#### [THE PROBLEM]
In the records below, find the line that contains "Screen dimensions: 847x547" and the line that contains "Task: Select document row 2021-12", then retype exactly those two lines and every line between them.
SUPPLIED RECORDS: Begin
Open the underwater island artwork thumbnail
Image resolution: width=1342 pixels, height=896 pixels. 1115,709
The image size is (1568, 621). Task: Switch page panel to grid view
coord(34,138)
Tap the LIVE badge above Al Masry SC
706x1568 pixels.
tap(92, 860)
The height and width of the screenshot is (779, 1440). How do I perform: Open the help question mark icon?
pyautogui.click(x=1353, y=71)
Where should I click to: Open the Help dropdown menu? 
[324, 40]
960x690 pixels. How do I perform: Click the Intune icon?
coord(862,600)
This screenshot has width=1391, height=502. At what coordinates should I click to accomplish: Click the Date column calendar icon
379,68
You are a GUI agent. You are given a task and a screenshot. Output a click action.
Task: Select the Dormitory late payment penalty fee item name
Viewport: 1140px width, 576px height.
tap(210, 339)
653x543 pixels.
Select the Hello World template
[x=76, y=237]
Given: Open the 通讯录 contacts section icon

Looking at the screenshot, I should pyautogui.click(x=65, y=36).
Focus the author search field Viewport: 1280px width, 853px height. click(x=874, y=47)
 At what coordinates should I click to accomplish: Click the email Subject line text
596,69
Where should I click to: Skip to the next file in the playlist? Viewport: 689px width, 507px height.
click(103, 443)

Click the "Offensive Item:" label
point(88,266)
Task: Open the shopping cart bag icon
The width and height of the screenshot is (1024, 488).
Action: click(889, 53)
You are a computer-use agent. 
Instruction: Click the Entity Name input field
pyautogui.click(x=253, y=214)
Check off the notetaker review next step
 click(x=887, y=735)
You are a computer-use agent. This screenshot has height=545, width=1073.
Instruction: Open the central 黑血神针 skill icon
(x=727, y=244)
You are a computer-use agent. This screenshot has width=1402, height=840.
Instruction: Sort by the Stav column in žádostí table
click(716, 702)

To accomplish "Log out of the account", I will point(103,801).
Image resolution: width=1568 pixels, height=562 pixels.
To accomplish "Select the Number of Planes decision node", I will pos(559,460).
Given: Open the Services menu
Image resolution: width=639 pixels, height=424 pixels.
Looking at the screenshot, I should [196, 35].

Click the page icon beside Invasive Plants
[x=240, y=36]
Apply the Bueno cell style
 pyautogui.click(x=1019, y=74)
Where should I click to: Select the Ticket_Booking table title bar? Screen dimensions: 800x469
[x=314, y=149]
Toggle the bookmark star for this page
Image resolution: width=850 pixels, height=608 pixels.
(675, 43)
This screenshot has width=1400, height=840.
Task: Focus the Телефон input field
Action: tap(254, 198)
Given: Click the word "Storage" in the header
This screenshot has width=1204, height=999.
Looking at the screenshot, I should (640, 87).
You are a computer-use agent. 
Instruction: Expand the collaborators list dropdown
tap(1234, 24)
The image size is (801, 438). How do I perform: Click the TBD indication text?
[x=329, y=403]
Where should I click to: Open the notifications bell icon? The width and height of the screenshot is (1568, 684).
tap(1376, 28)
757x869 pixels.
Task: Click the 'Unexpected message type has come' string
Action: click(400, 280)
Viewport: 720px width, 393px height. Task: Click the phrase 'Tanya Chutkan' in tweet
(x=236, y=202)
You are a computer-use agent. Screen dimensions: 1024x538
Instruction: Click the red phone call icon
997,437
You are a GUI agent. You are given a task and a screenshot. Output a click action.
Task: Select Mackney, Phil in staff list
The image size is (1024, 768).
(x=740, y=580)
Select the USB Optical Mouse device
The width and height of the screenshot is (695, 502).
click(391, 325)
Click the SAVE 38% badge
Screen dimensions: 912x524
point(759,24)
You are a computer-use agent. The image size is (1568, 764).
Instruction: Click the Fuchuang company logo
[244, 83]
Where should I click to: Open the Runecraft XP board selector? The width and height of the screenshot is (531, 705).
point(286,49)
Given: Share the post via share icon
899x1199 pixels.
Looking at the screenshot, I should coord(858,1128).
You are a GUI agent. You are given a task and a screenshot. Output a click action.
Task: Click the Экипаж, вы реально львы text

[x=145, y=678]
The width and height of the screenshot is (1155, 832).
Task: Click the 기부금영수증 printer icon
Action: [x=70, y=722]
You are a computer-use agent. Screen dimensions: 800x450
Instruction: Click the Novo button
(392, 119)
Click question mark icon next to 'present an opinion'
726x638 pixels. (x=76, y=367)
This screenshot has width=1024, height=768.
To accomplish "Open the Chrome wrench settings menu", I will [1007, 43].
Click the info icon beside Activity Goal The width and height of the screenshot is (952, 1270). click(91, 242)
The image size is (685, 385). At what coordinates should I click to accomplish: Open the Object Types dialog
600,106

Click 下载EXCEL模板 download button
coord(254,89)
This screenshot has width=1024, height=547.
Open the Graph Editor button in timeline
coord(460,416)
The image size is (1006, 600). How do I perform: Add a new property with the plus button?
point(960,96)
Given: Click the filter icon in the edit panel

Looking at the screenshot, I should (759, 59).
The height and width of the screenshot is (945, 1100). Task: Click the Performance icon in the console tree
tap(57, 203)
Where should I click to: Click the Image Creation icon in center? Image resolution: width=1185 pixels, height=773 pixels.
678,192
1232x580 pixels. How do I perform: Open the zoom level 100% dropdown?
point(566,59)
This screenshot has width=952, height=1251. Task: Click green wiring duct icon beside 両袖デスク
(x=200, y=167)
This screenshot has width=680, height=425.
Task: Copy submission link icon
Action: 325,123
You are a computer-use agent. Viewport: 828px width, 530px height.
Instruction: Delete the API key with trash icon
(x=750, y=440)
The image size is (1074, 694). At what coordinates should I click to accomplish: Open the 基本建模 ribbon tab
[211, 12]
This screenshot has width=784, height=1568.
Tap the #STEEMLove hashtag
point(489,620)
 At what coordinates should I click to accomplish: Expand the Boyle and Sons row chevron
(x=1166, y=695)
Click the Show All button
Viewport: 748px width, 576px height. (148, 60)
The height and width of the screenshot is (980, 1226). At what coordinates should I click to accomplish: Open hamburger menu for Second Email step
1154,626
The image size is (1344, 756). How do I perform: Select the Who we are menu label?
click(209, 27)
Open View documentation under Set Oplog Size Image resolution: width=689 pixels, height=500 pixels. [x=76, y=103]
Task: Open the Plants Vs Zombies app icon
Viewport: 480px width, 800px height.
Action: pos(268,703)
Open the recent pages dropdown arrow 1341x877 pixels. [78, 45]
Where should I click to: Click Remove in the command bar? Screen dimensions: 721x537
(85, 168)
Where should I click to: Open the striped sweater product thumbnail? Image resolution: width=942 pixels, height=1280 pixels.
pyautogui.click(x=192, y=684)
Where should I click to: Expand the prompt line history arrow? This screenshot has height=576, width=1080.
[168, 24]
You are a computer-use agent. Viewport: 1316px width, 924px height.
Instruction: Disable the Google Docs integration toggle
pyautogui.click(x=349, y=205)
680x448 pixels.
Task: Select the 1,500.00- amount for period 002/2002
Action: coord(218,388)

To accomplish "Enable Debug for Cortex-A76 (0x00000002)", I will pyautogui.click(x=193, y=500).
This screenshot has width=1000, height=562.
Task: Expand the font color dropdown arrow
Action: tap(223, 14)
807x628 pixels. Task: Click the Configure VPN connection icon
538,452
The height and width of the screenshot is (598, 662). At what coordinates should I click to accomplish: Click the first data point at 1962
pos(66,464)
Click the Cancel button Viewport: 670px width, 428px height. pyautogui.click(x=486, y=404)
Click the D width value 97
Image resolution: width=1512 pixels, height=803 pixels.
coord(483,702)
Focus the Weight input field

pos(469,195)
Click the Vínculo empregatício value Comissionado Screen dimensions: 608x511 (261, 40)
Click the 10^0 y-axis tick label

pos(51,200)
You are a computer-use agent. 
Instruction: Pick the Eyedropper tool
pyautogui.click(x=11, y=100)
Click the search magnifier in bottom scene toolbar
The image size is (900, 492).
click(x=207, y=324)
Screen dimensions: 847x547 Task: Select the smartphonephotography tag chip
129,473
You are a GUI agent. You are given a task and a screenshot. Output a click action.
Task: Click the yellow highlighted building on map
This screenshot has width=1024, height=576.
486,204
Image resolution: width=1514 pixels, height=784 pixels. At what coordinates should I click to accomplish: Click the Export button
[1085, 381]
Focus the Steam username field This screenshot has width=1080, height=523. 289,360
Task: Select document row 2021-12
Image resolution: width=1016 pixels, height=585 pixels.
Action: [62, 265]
SUPPLIED RECORDS: End
#### [FINISHED TASK]
Screen dimensions: 847x547 Task: Select the smartphonephotography tag chip
129,473
You are a GUI agent. You are given a task and a screenshot. Output a click action.
Task: Click the yellow highlighted building on map
This screenshot has width=1024, height=576.
486,204
Image resolution: width=1514 pixels, height=784 pixels. At what coordinates should I click to accomplish: Click the Export button
[1085, 381]
Focus the Steam username field This screenshot has width=1080, height=523. 289,360
Task: Select document row 2021-12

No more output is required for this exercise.